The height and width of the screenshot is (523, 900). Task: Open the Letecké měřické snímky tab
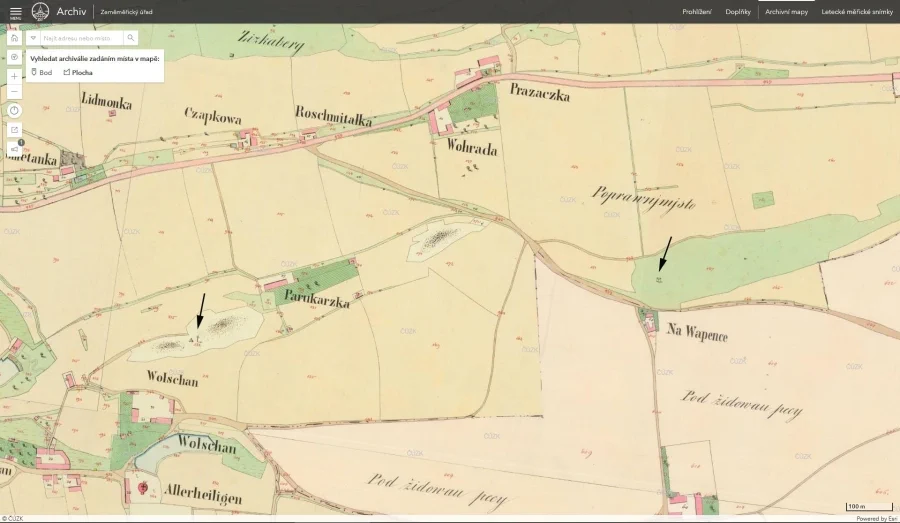(857, 11)
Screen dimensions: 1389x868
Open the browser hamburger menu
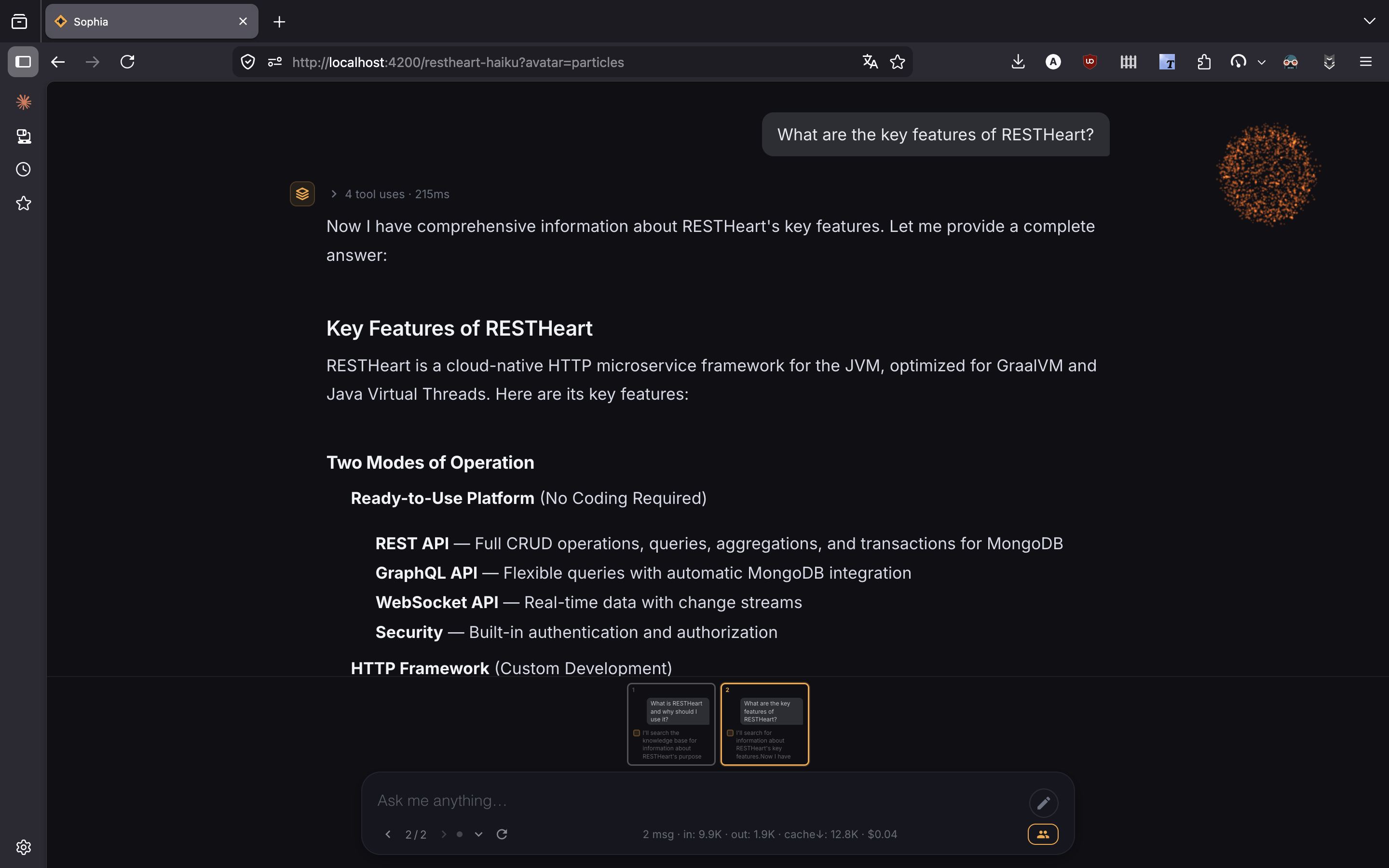[1365, 62]
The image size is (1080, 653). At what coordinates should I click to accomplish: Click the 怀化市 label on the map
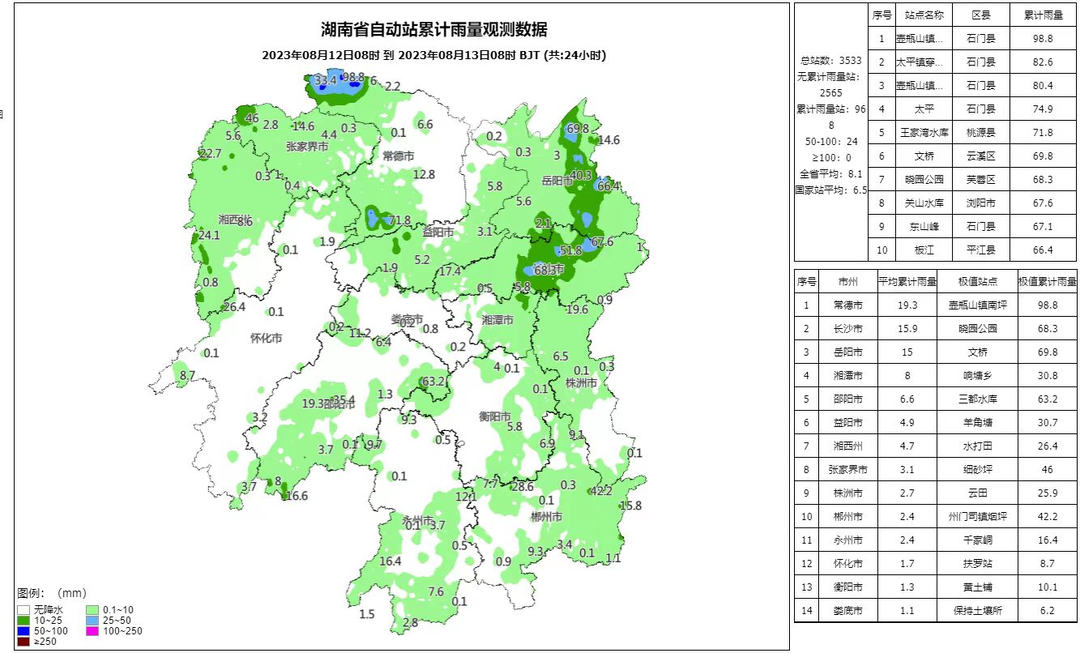point(265,338)
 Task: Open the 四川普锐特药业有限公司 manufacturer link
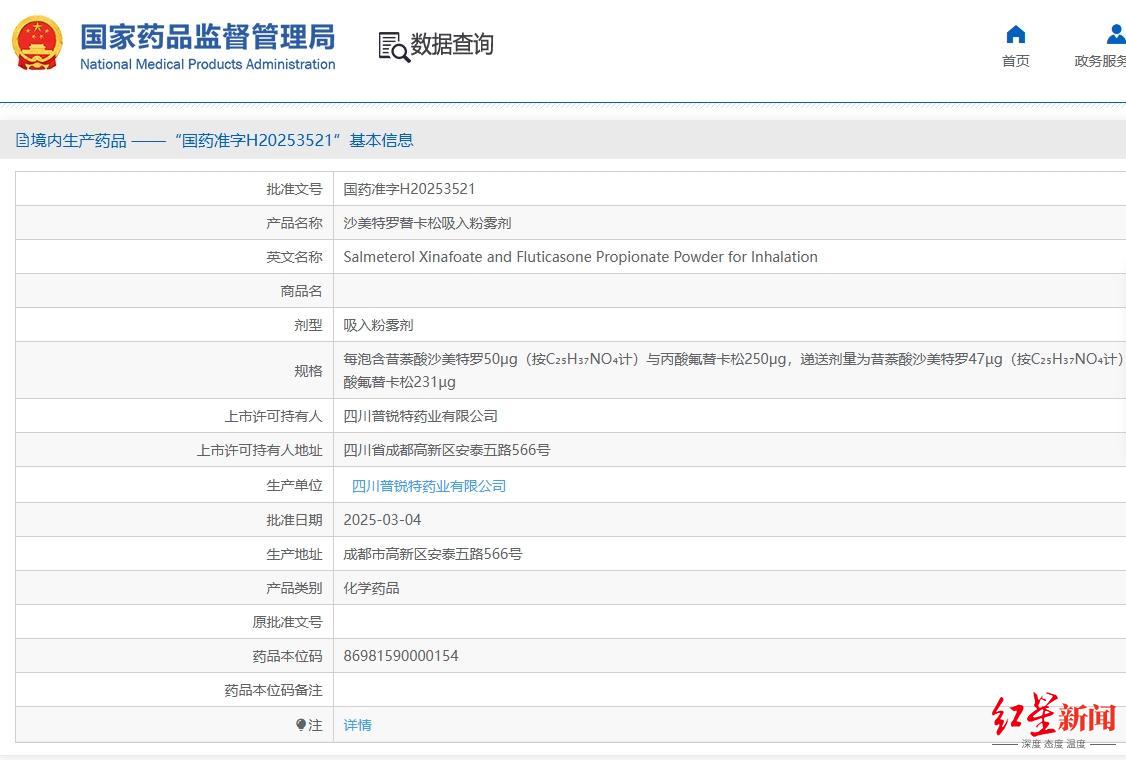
══════
■ **Action item**
Take only the line containing "Open the browser hamburger menu" and every line after it to the end of the entries, and copy them exactly, pictures excluded.

■ **Solved exercise**
Open the browser hamburger menu
[1365, 62]
The image size is (1080, 653). At what coordinates should I click to accomplish: Click the 怀化市 label on the map
point(265,338)
 Task: Open the 四川普锐特药业有限公司 manufacturer link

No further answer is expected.